* Problem statement
Could you copy every line of the data that contains the word "slide"?

Extracted records
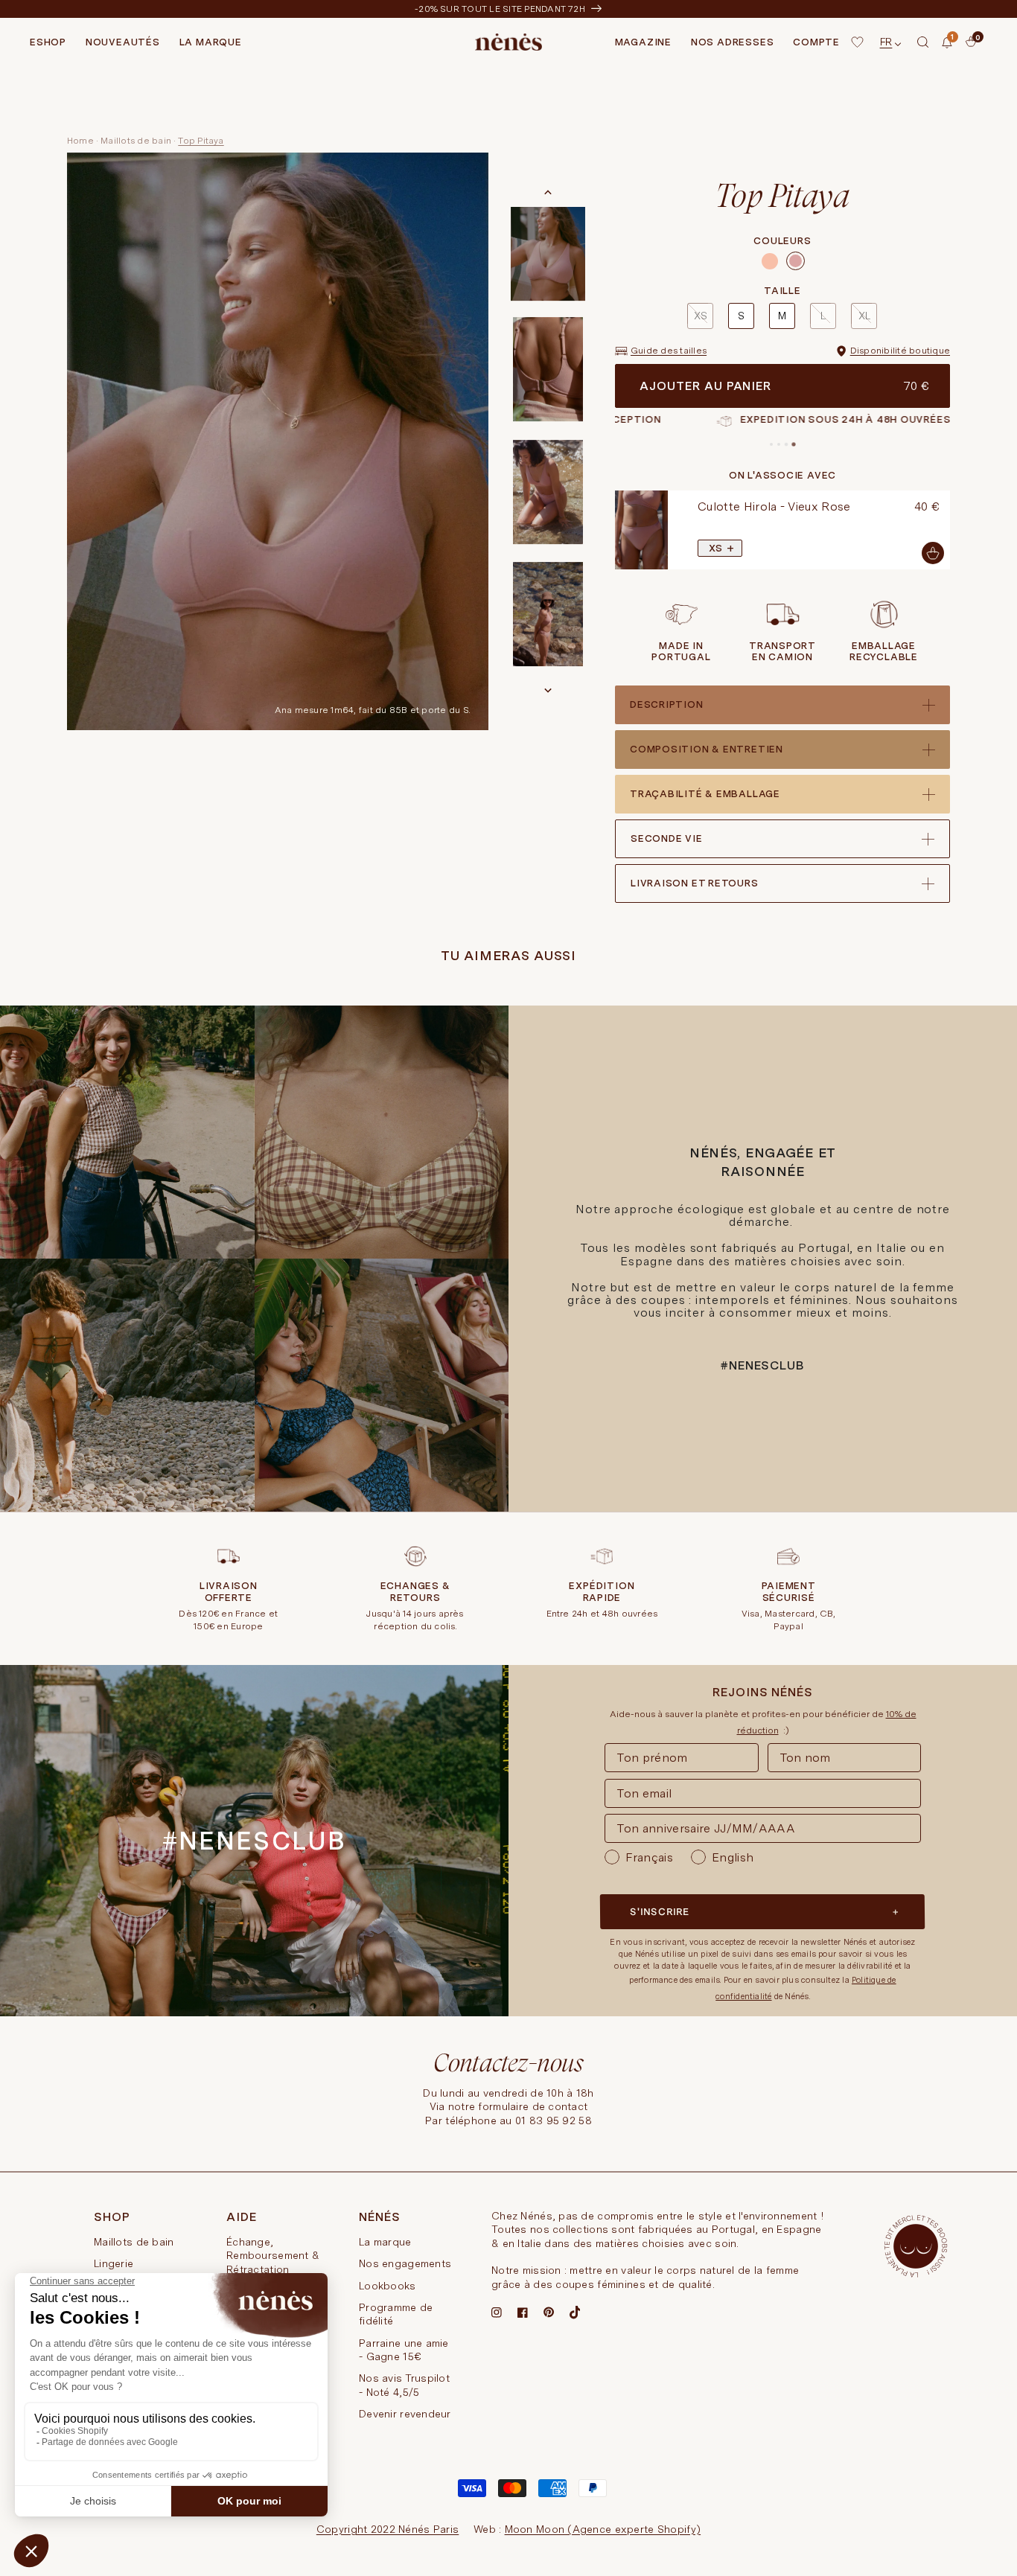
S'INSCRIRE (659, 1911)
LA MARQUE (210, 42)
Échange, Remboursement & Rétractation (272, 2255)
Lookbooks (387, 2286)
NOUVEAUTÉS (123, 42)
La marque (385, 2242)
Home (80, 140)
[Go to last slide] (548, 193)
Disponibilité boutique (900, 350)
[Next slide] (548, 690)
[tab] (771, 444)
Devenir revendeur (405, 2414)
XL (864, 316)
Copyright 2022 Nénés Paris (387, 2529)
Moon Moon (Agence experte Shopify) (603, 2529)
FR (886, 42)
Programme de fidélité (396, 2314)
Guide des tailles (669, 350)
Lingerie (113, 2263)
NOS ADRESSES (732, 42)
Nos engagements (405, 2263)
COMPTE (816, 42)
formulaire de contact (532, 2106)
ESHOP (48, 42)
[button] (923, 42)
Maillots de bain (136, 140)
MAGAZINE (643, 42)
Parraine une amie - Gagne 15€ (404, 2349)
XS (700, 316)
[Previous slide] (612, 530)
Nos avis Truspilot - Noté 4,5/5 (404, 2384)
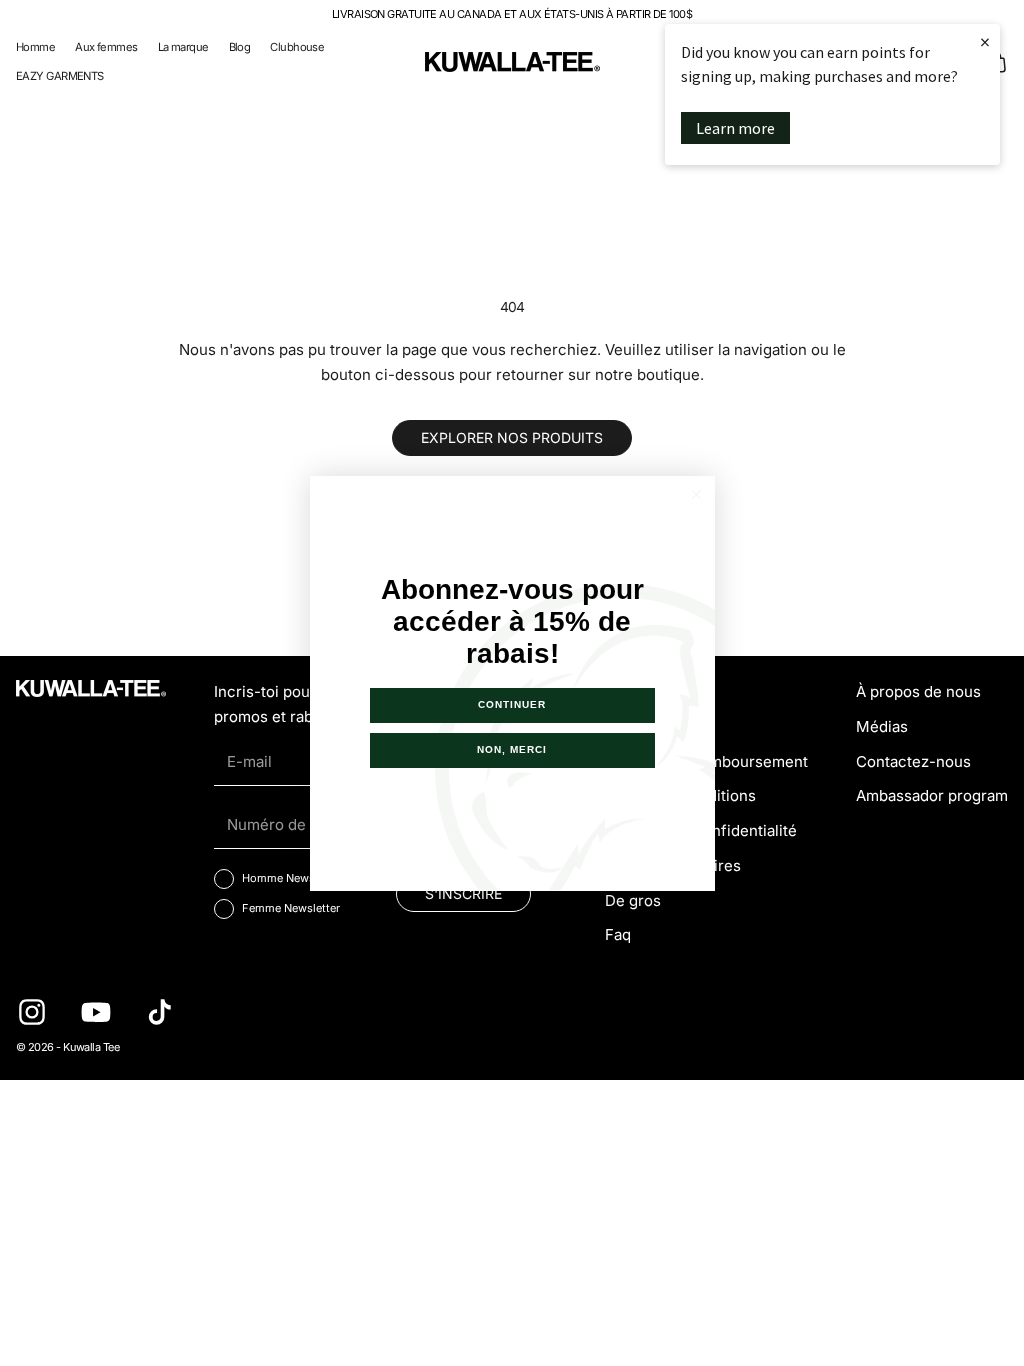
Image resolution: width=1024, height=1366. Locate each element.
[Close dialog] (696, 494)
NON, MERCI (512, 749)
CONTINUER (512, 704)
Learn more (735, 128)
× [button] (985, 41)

* Answer box
[Go to last slide] (548, 193)
[Next slide] (548, 690)
[Previous slide] (612, 530)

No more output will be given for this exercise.